The Museum of Arts and Design presents Coille Hooven: Tell It By Heart, the artist’s first solo exhibition in over two decades and her first-ever solo museum exhibition in New York. The exhibition spans more than 30 years of Hooven’s 50-year career working in porcelain to create psychologically charged sculpture that explores domestic-centered narratives. One of the first ceramists to bring feminist content to clay, Hooven uses porcelain to honor the history of women’s work, confront gender inequality, and depict the pleasure, fears, and failures of partnering and parenting.
“For Coille, the raw clay becomes a manifestation of the unconscious out of which she coaxes characters, objects, and vignettes with a tender urgency,” said MAD's William and Mildred Lasdon Chief Curator Shannon R. Stratton. “Mining fairy tales, fables, myths, and religious parables, Hooven often takes universal symbols—everything from Eve to a security pillow—and recasts them into a personal and feminist narrative. Coille’s delicate, diminutive work boldly embraces a subject and style historically marginalized in art for being too personal, trivial, or even vulgar.”
“I liken my work to dream interpretation,” explained Hooven. “It is both literal and symbolic, intended to invoke a feeling that lingers. The shoe is a shoe, but also it is an animal, a vehicle, and a stage for the play within.”
Hooven’s 55 sculptures on view range from teapots and vessels to figurative busts and dioramas, and they mine the domestic psyche to produce vignettes that resonate with familiarity despite an undisguised use of the fantastical. Developing her own vocabulary of archetypes, she regularly revisits certain creatures and forms: a domestic palette of aprons, pillows, shoes, and pies, as well as a cast of characters that includes mermaids, fish, snakes, and anthropomorphic beasts that appear part-dog, part-horse, and part-human. While these creatures may appear familiar and amiable at first, tension lurks underneath. Inspired by Jungian psychology, Hooven’s sculptures conjure a vision of the unconscious—both the joy and buoyancy of dreams, as well as the discomfort and despair of anxiety and doubt.
Coille Hooven studied at the University of Illinois under David Shaner and graduated in 1962. That same year, at the age of 23, Hooven submitted a piece to the Museum of Arts and Design (then the Museum of Contemporary Crafts) for the Young Americans exhibition.
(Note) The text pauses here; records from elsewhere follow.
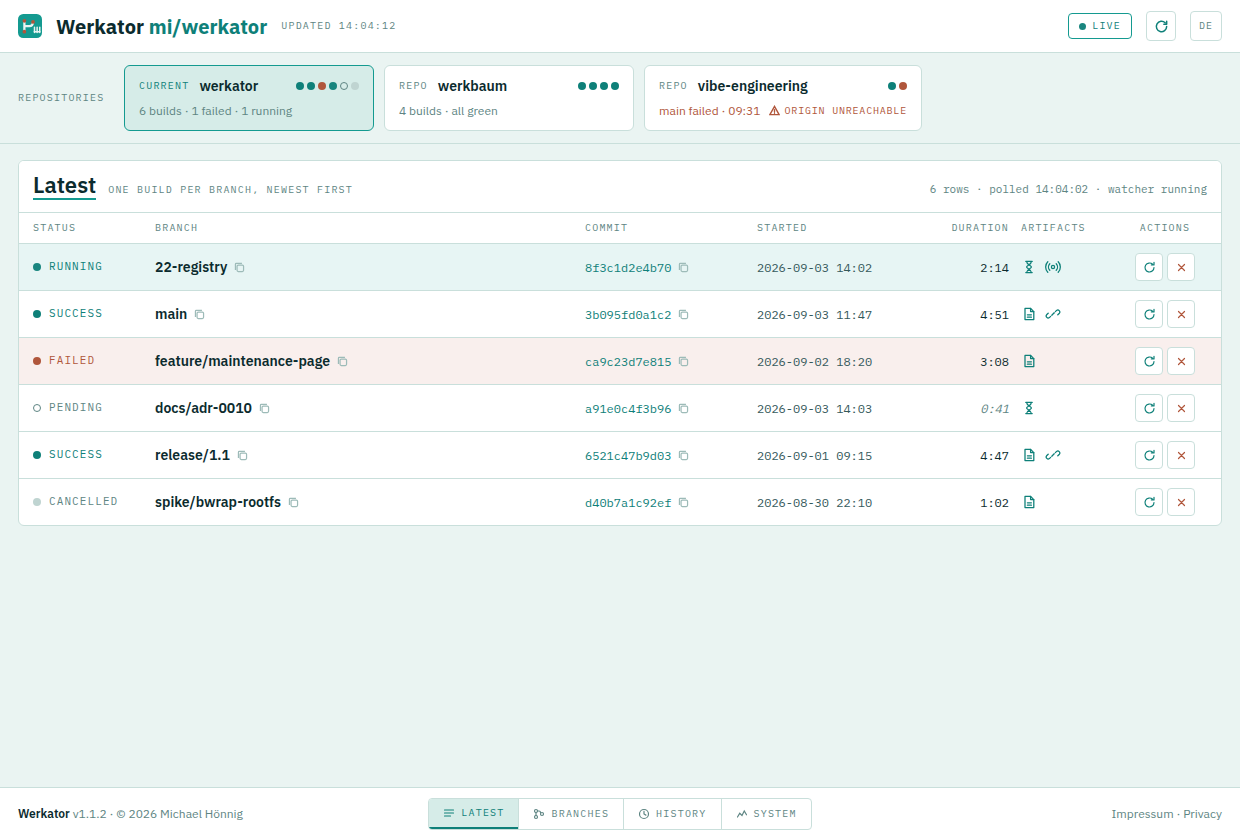
Task: Go to the System tab
Action: [x=766, y=814]
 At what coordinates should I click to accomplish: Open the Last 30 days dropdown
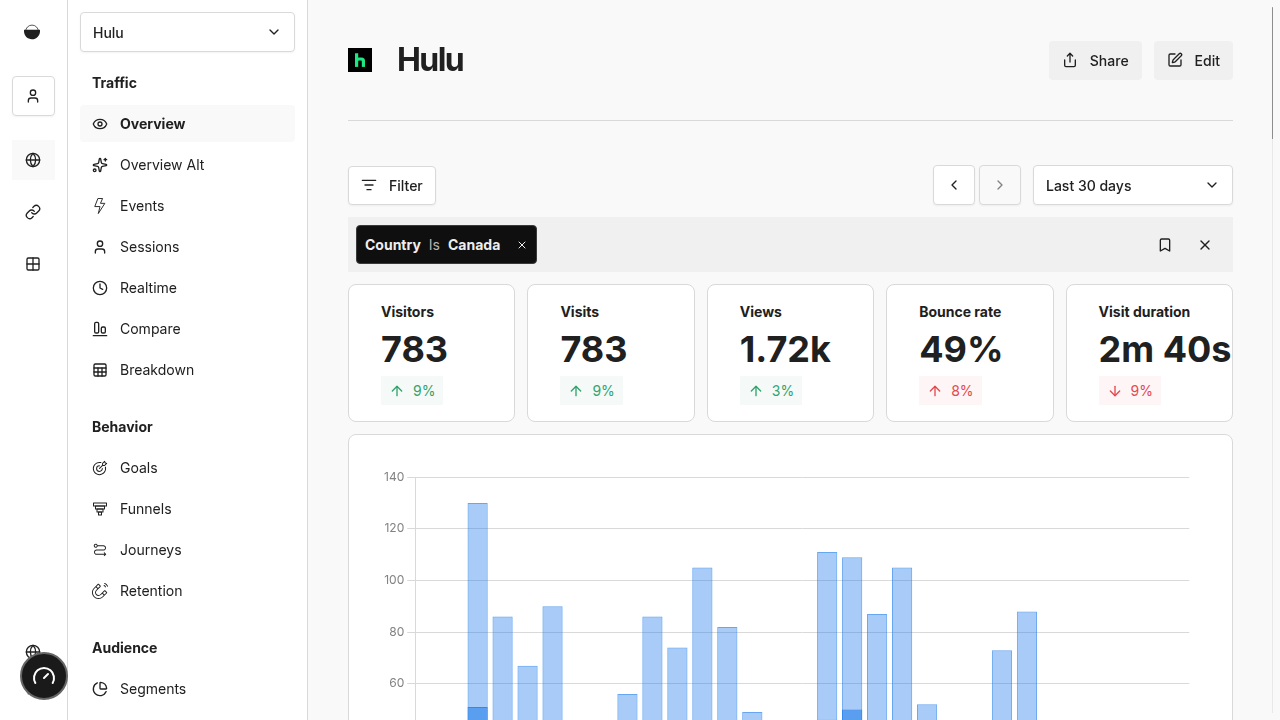(x=1132, y=185)
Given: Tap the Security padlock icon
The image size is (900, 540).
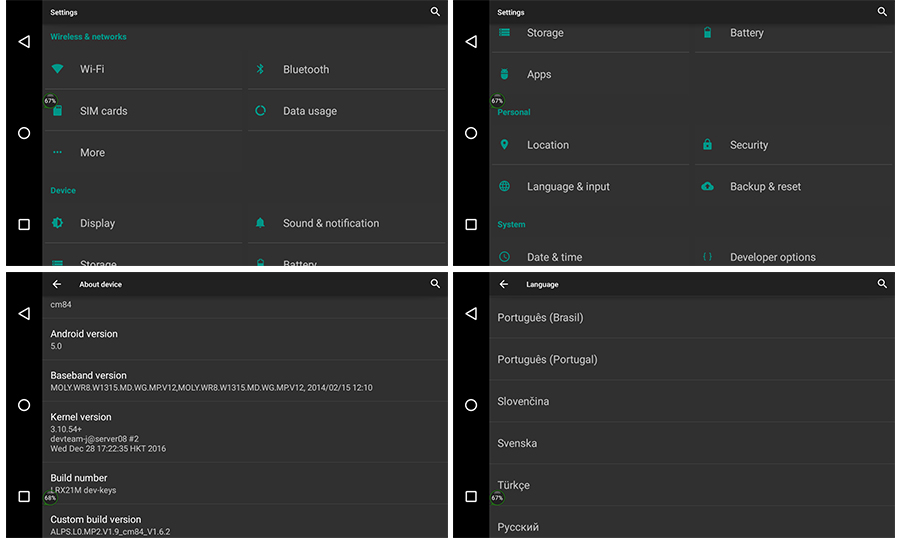Looking at the screenshot, I should click(707, 145).
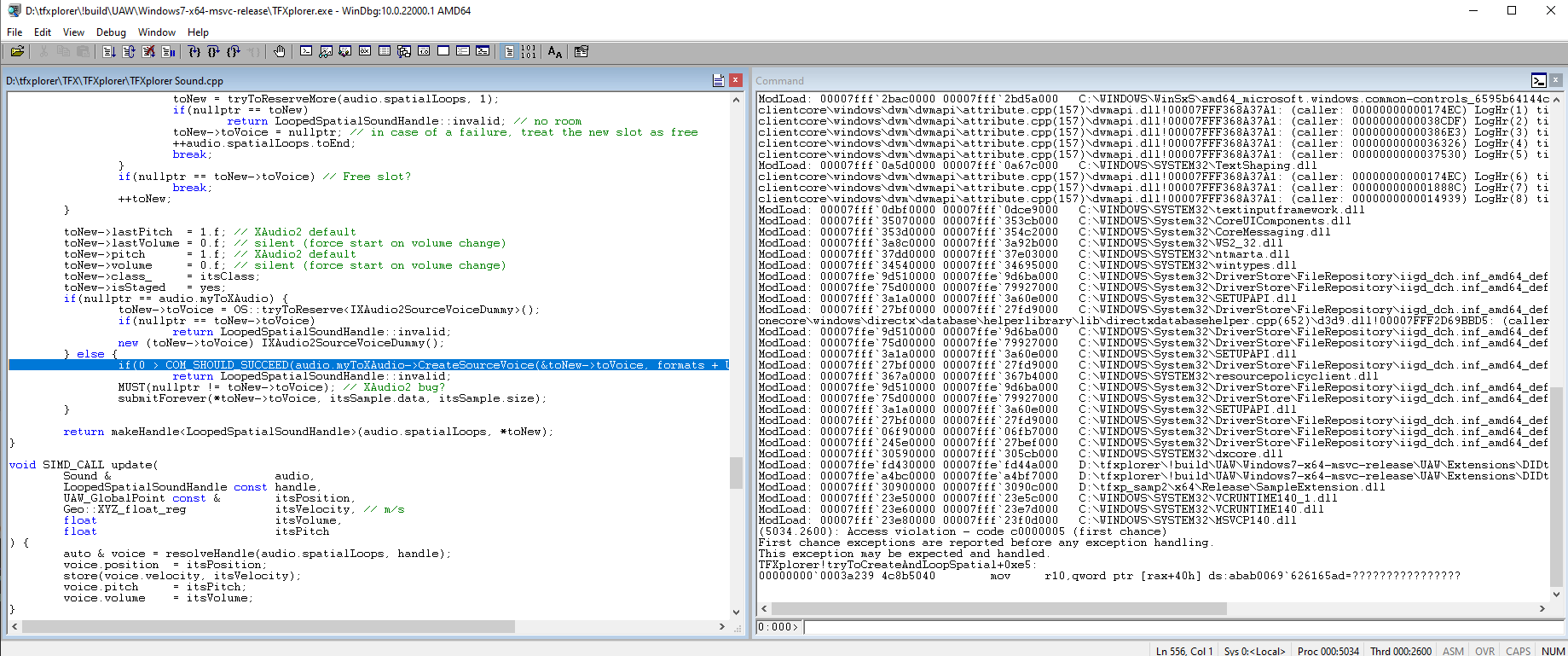The width and height of the screenshot is (1568, 656).
Task: Click the Go (continue execution) toolbar icon
Action: click(109, 52)
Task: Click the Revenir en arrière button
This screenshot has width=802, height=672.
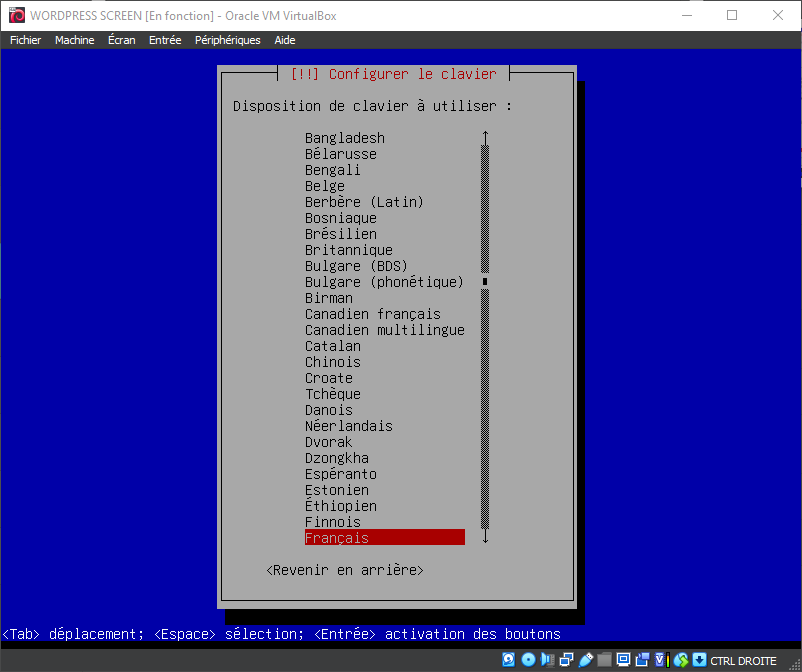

From there, she built up the ceramics program at the Maryland Institute College of Art before moving west to Berkeley, California, with her two small children. At the time, Berkeley was the stronghold for experimental work in clay, and Hooven joined an artistic community that included Peter Voulkos and Robert Arneson. Unlike many of her peers, Hooven worked independently of academia and made a maverick career in California as both a studio potter, designing and making functional wares, and an artist working in porcelain sculpture to create the figurative work on display in Coille Hooven: Tell It By Heart. In 1979, Hooven became the second woman to be in residence at the Kohler Co. plant in Kohler, Wisconsin, as part of its renowned Arts/Industry residency program.
Coille Hooven: Tell It By Heart is part of MAD Transformations, a series of six exhibitions presented this fall that address artists who have transformed and continue to transform our perceptions of traditional craft mediums. Building upon the exhibition Voulkos: The Breakthrough Years, which celebrates the work of an artist known for drastically changing the way clay is categorized as an art material and as a discipline, the MAD Transformations exhibitions consider fiber, clay, and jewelry and metals—disciplines (along with glass and wood) that form the bedrock of the Museum of Arts and Design’s founding mission and collection, and that continue to morph in the hands of contemporary artists today.